Beta substitution largely seems to reduce activity or result in unpleasant or adverse physical effects without much psychedelic activity, explored in the BOx. BOD being the most worthwhile https://erowid.org/library/books_online/pihkal/pihkal014.shtml

beta-substitution does not increase potency by preventing MAO metabolism the way that alpha-methyl substitution does, at least typically.

The most remarkable exception however is in the case of the benzocyclobutenes (TCB-2) where potency is close that of LSD, with what is technically a beta-substituion.

so overall, beta-substitution is usually not good, but many exceptions exist. Much of it remains unexplored. A few things I'd like to try with it as well, i wonder how fluorine behaves in the beta-position. It should be small enough to mimic hydrogen, so to avoid losing activity through sterics.

 

[skr_nexus]

Not sure if such analogy should be drawn between phens and trypts. In trypts, that beta carbon is 1 carbon further away from the aromatic ring than in phens. And to me subtitutions seem to work differently in phens X trypts.
Trypts are psychedelic when the N is subtitutes at least once, ideally twice.
Phens are psychedelic when N is not subtituted, and when it is they turn into stimulants.

 

[Mindlusion]

Not sure if such analogy should be drawn between phens and trypts.
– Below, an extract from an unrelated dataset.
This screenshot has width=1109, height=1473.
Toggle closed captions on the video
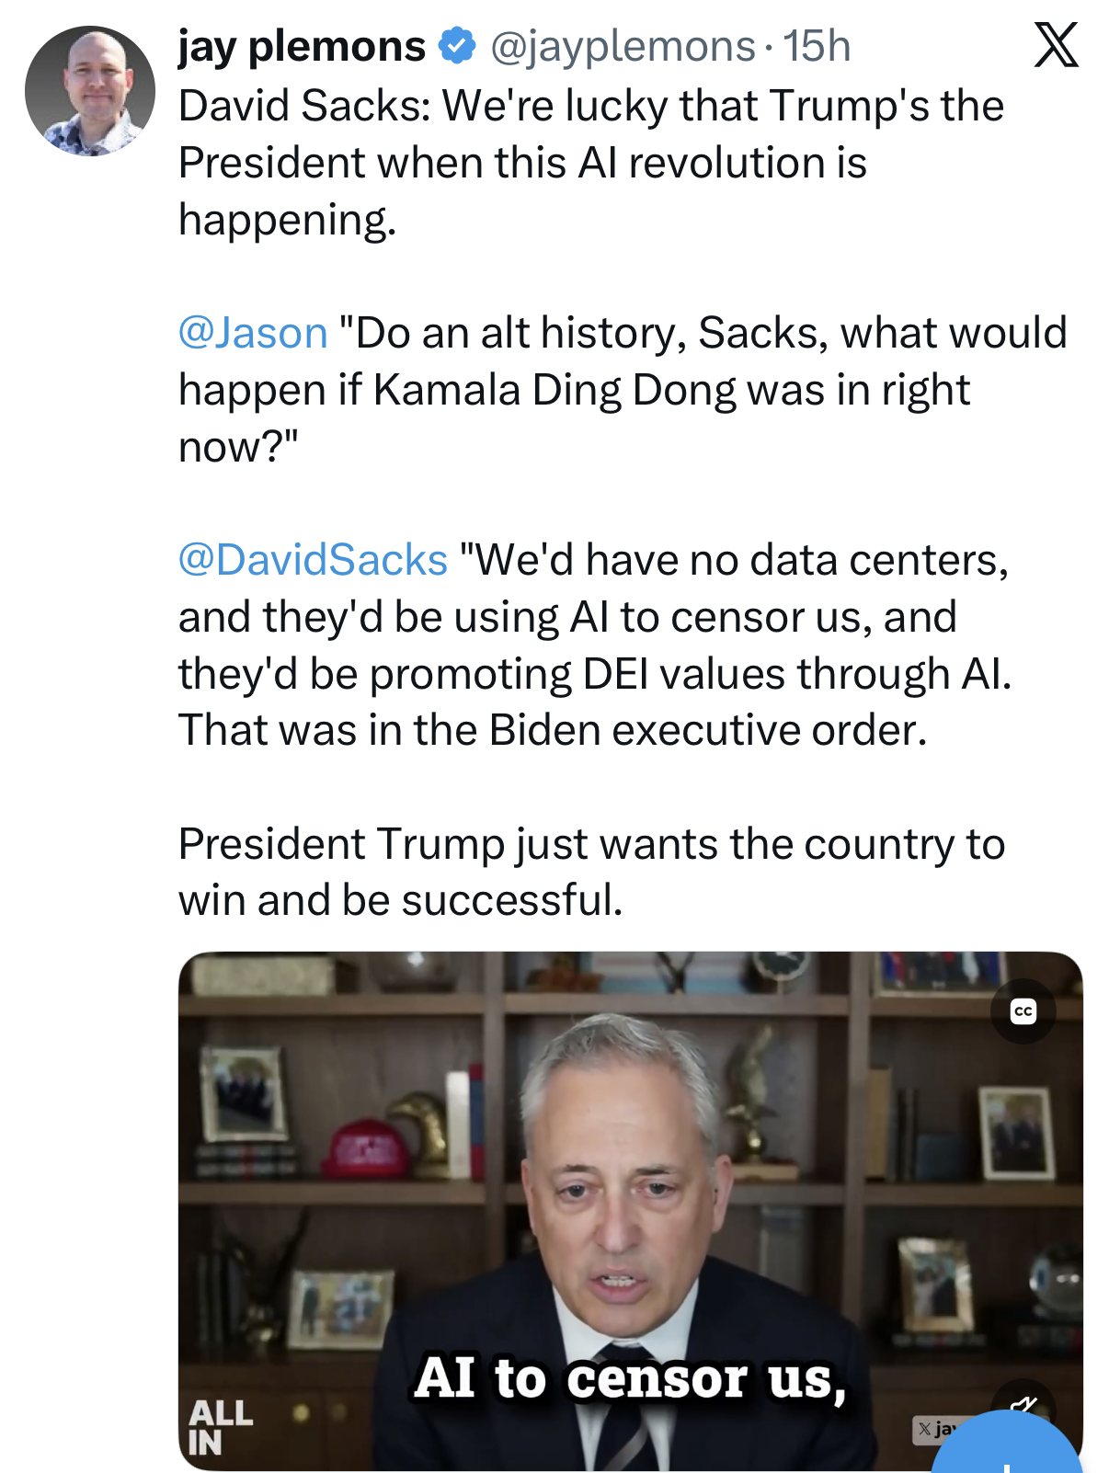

In trypts, that beta carbon is 1 carbon further away from the aromatic ring than in phens. And to me subtitutions seem to work differently in phens X trypts.
Trypts are psychedelic when the N is subtitutes at least once, ideally twice.
Phens are psychedelic when N is not subtituted, and when it is they turn into stimulants.

Obviously N-N- alkyl tryptamines are different from phenethylamines in general.
Tryptamines are only truly active when substituted twice at the amine, mono-alkylated tryptamines really aren't significant, and usually offer different activties. While in reverse, phenethylamines are only active as primary amines, and lose activity entirely at ht2a when N-methylated.
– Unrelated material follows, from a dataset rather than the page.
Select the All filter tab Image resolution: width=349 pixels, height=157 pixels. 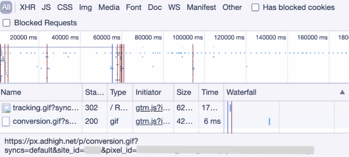(x=6, y=8)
It's drawn this way because alpha-methyl tryptamines very much mirror the activity of the alpha-methyl phenethylamines

alpha methyl tryptamine, aMT, is an active psychedelic as a primary amine, and as well contributes significant MAOI and monoamine reuptake and releasing action that some of the phenethylamines show (in this case closer related to PMA and MDxx). On top of that aMT loses its serotonin agonism with N-alkylation, just like the phenethylamines do.
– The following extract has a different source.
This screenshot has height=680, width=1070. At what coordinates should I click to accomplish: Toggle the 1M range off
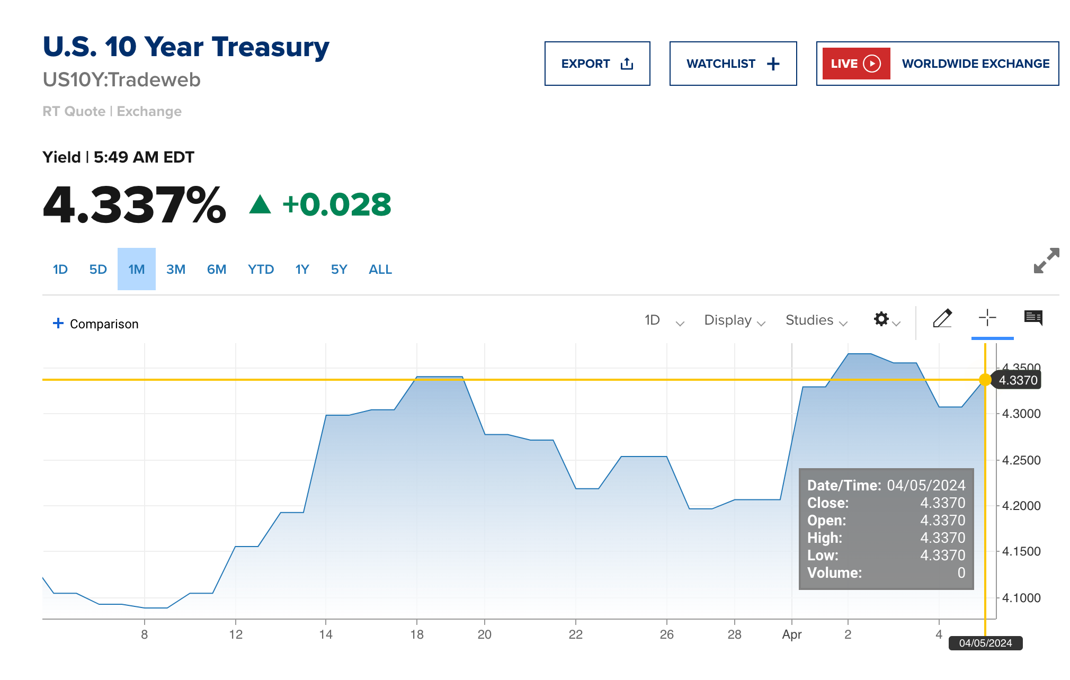(x=136, y=269)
I don't make the rules, I agree its no reason to dismiss it entirely, I'm just offering an explanation why this remains unexplored. It just means chemists have better ideas they want to explore first.

In trypts, that beta carbon is 1 carbon further away from the aromatic ring than in phens.

you are thinking about this incorrectly.

You should treat the indole ring as an analogue as the phenyl ring, at least in this case. And this is how it substitutes in the receptor.

You shouldn't treat the C3 carbon of the indole as a 'beta' carbon analgoue of a phenethylamine. First of all it doesn't freely rotate, it just doesn't substitute. You have to think of these things dynamically. Two completely different species.

 

[AlbertChemist]

Great responses very interesting and lots of food for thought!

 

[AlbertChemist]

Beta substitution largely seems to reduce activity or result in unpleasant or adverse physical effects without much psychedelic activity, explored in the BOx. BOD being the most worthwhile Erowid Online Books : "PIHKAL" - #14 BOD



The most remarkable exception however is in the case of the benzocyclobutenes (TCB-2) where potency is close that of LSD, with what is technically a beta-substituion.

Wow thank you so much for this informative response! I'll be sure to read up on these topics more! Also please do share your experience if you ever get the chance to work with a tryptamine which has a fluoro group at the beta carbon.

 

[downwardsfromzero]

Interesting topic. The TCB's are indeed the exception when it comes to beta substitutions. This reminds me also of the conformationally restricted DMT analogue known as Ru-28306. A cross between this and the TCB type conformational restriction would give rise to a five-membered ring bridging between the pyrrole and benzene rings of the indole moiety.

Picture attached for your perusal. Extra bonus points go to whoever comes up with the correct IUPAC name for the "DMT-CP4" molecule!